#### What is needed
Repeat every record word for word and omit the images.

Pixel coordinate grounding data
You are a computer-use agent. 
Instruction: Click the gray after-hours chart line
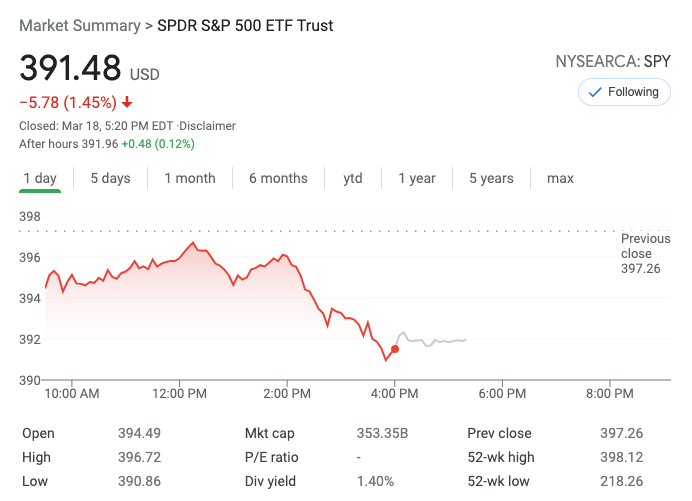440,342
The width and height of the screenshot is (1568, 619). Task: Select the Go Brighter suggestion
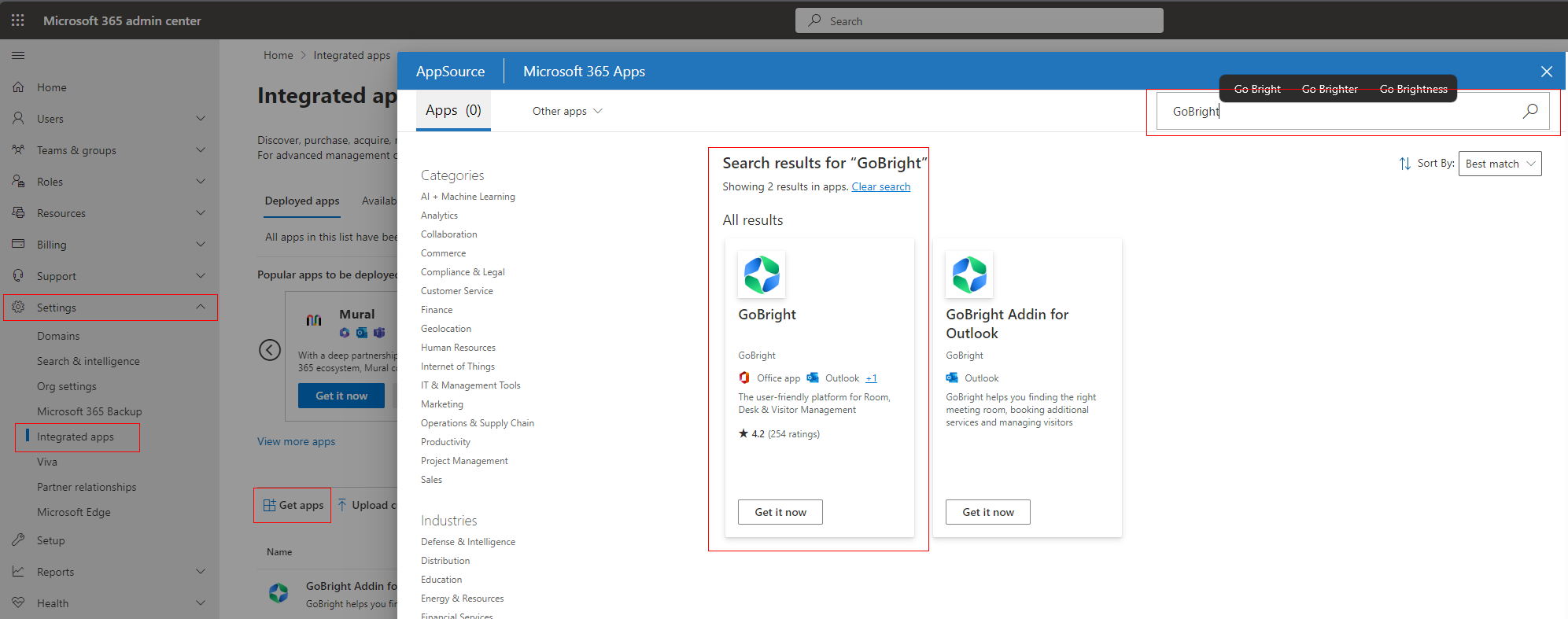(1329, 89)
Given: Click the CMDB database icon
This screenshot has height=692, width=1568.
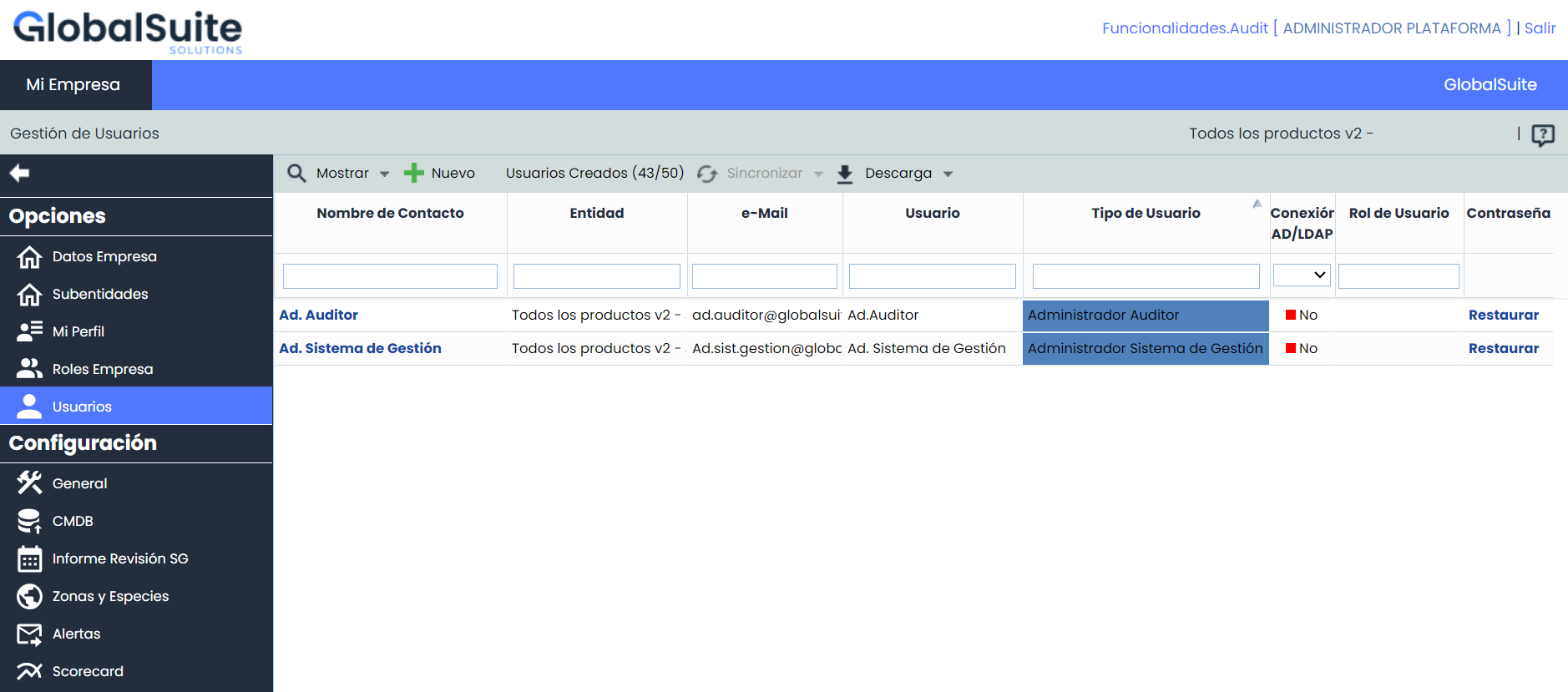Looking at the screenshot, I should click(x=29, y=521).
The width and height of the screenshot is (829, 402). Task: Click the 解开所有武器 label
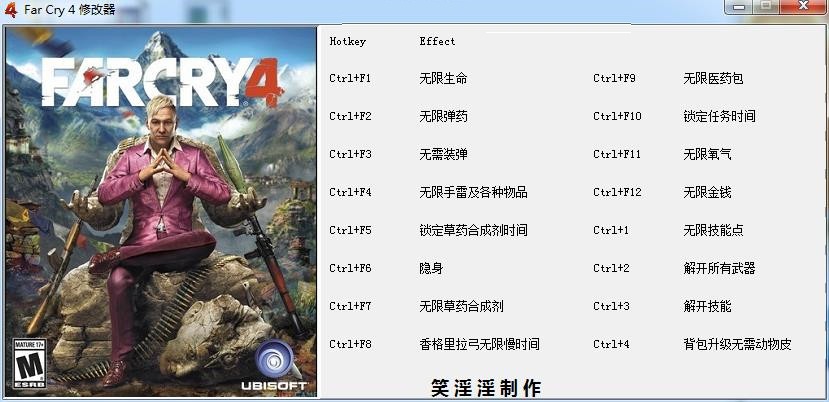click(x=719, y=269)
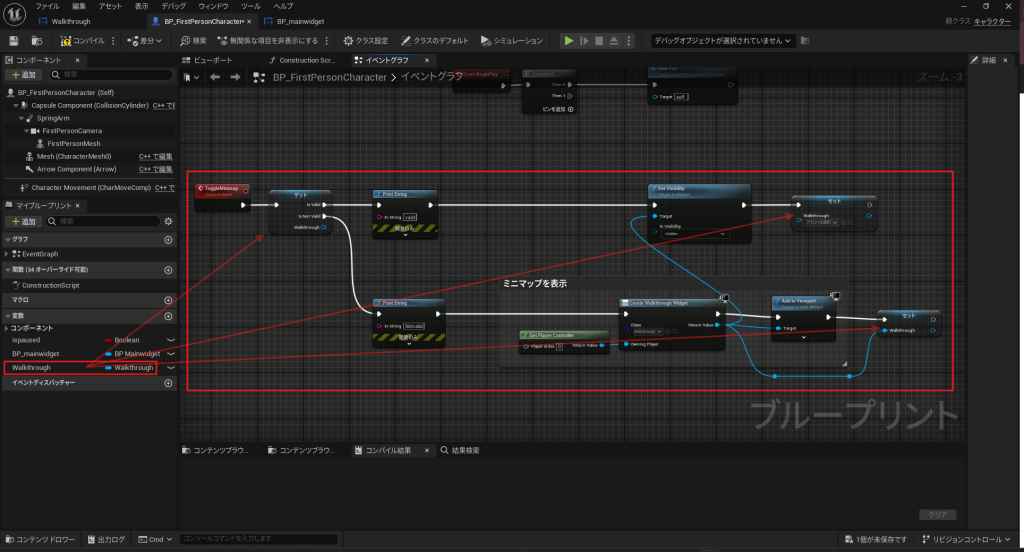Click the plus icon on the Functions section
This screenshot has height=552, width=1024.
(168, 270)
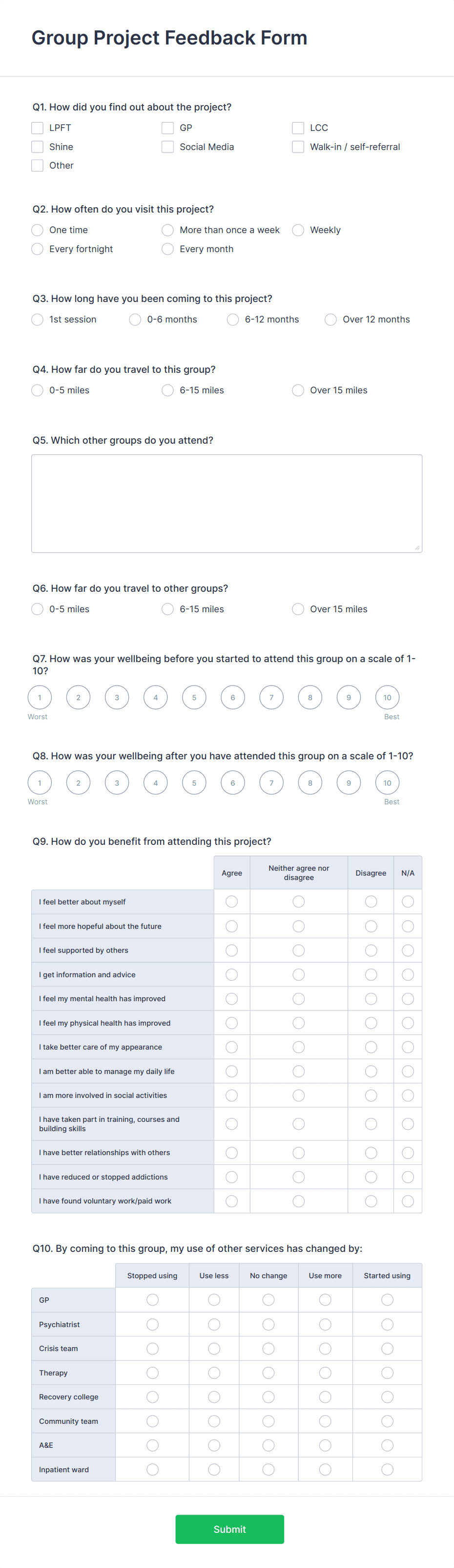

#### Response
You are a computer-use agent. 
Instruction: Click the gray after-hours chart line
440,342
The width and height of the screenshot is (1568, 619). Task: Select the Go Brighter suggestion
(1329, 89)
Given: Click the CMDB database icon
This screenshot has height=692, width=1568.
Looking at the screenshot, I should click(x=29, y=521).
The width and height of the screenshot is (829, 402). Task: Click the 解开所有武器 label
click(x=719, y=269)
Click the plus icon on the Functions section
This screenshot has height=552, width=1024.
(168, 270)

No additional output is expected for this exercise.